Diverse però le difficoltà, come accaduto con i software di adesione e prenotazione: «Quello della Lombardia è macchinoso, fa perdere tempo. Tante volte abbiamo chiesto che venisse semplificato, ma stiamo ancora aspettando». Per non parlare dei pazienti che pretendono di passare avanti, enfatizzando le loro malattie, trascurate fino a qualche mese prima. «Non si rendono conto, non stabiliamo noi le priorità. E poi non siamo ancora in grado di vaccinare sul posto di lavoro. Il paragone con la profilassi antinfluenzale è inadeguato, perché si concentra sugli over 65. Il coronavirus, invece, coinvolge tutta la popolazione. Per quanto organizzati, i nostri spazi non sarebbero sufficienti. Immaginate gli assembramenti».

E sulla vaccinazione a domicilio? «Diversi i problemi logistici – prosegue Pedrini – Prendete una fiala di Moderna, contiene 10 dosi da fare entro 6 ore. Vorrebbe dire chiudere lo studio tutto il giorno. Impossibile. Altri vaccini, invece, non possono essere trasportati. Ecco perché quello di Johnson&Johnson – che richiede un’unica somministrazione – sembra una buona soluzione».

Poi il nodo principale: l’adesione dei medici, volontaria, che ha raggiunto numeri importanti. Sui colleghi etichettati come dissidenti, o addirittura no-vax, la dottoressa Pedrini non esprime giudizi: «Non si tratta di essere negazionisti. È un problema di organizzazione, spesso incompatibile con la nostra routine lavorativa».

La pensa allo stesso modo il dottor Andrea Filippi, segretario nazionale funzione pubblica Cgil Medici: «Non c’entra la volontà, ma la poca chiarezza organizzativa.  Se il mio studio non è adeguato – perché entrata e uscita non sono separate, o non ho la possibilità di decontaminare la stanza tra un paziente e l’altro – allora la Asl deve mettermi a disposizione uno spazio.
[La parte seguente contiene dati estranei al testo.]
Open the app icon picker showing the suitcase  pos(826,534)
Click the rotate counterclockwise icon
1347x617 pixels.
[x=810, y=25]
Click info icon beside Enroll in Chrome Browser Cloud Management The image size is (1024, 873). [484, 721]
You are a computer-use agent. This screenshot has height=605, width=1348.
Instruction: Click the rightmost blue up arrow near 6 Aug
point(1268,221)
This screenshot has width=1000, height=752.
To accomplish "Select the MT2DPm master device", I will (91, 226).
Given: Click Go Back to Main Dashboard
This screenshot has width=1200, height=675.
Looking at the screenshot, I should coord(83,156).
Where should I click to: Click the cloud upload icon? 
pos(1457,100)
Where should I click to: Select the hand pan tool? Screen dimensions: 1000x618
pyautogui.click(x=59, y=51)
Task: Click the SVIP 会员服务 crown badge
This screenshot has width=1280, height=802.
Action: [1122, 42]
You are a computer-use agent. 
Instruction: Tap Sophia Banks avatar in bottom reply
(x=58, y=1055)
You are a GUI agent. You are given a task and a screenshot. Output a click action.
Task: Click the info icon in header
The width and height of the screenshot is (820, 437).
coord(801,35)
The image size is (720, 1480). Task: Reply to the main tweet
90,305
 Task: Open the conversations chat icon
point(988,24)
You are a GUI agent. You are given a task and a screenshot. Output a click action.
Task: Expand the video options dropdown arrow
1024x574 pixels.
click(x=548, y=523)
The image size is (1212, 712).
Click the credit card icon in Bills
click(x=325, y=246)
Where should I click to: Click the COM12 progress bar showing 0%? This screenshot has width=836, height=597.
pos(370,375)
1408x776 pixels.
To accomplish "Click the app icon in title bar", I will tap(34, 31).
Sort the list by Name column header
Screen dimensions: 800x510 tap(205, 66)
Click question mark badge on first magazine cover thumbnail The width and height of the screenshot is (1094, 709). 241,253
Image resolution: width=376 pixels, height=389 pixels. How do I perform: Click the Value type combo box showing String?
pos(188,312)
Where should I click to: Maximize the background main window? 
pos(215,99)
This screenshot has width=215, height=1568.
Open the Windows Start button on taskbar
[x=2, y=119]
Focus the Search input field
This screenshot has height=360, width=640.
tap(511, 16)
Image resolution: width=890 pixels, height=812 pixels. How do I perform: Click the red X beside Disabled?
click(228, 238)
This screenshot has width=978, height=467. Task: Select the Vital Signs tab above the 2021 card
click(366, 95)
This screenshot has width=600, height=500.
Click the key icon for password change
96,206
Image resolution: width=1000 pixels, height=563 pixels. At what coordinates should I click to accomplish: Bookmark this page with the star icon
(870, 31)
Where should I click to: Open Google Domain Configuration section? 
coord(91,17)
E non dimentichiamo la scarsità dei vaccini».

Per Filippi i ritardi dipendono dall’Europa e da una distribuzione non idonea, attivata con tempistiche sbagliate. «Senza specifici accordi territoriali, non può esserci un piano vaccinale per i medici di base. Spesso annaspano nella burocrazia, non hanno i codici per inserire i malati più fragili sui software. Ecco perché, a certe condizioni, non sanno dare risposte adeguate agli assistiti e possono rifiutarsi di vaccinare. Dobbiamo affidarci al loro senso di responsabilità, molto diffuso nella categoria. Per ora stanno rispondendo tutti in maniera positiva, tranne qualcuno. In quel caso, non verrà perseguito dalla legge, in quanto libero professionista. Se dovesse rivelarsi un no-vax, sarà l’Ordine dei Medici a intervenire, con provvedimenti disciplinari. Diverso il caso del sanitario che a sua volta è un soggetto fragile, e che non si è vaccinato per allergie o intolleranze. Sarà più difficile che si mobiliti per altre persone. Coniugare organizzazione, sicurezza e deontologia. È questa la ricetta da perseguire appena avremo i vaccini».